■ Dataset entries
^^^^
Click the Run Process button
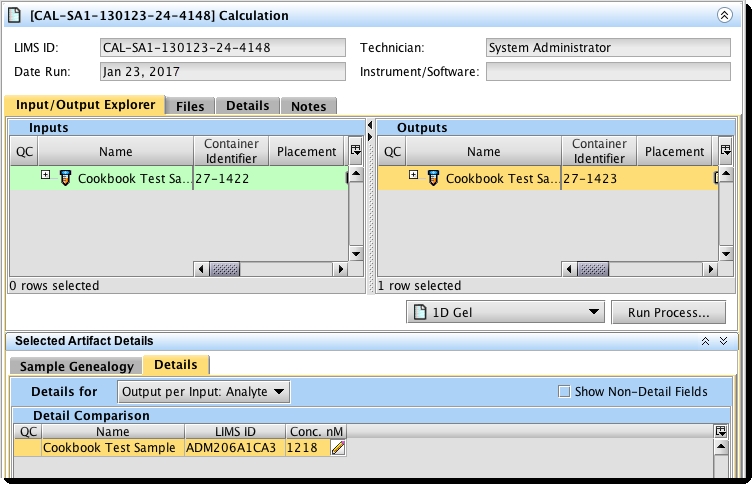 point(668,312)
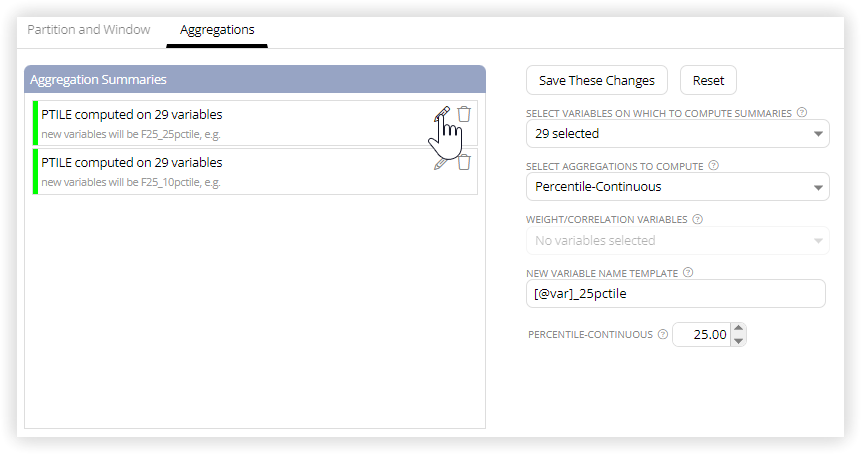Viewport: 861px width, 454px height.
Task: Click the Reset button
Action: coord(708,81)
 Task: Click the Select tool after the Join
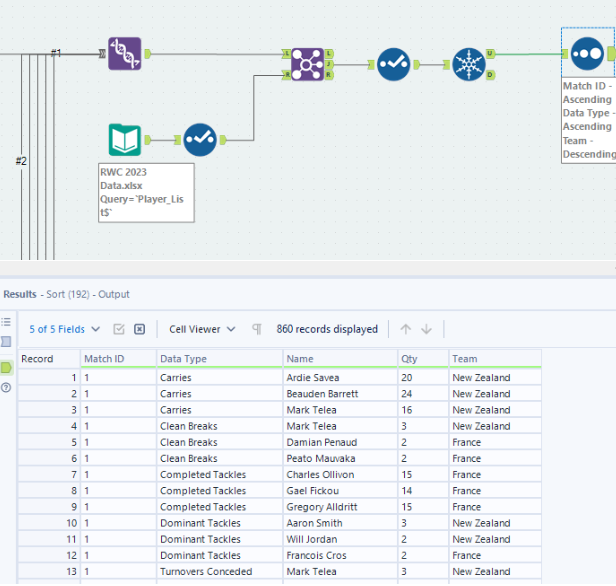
^^^^
■ Task item
Return all records above verbatim without their pictures.

■ Finished exercise
Click the Run Process button
 point(668,312)
Viewport: 861px width, 454px height.
Task: Click the Reset button
Action: coord(708,81)
 Task: Click the Select tool after the Join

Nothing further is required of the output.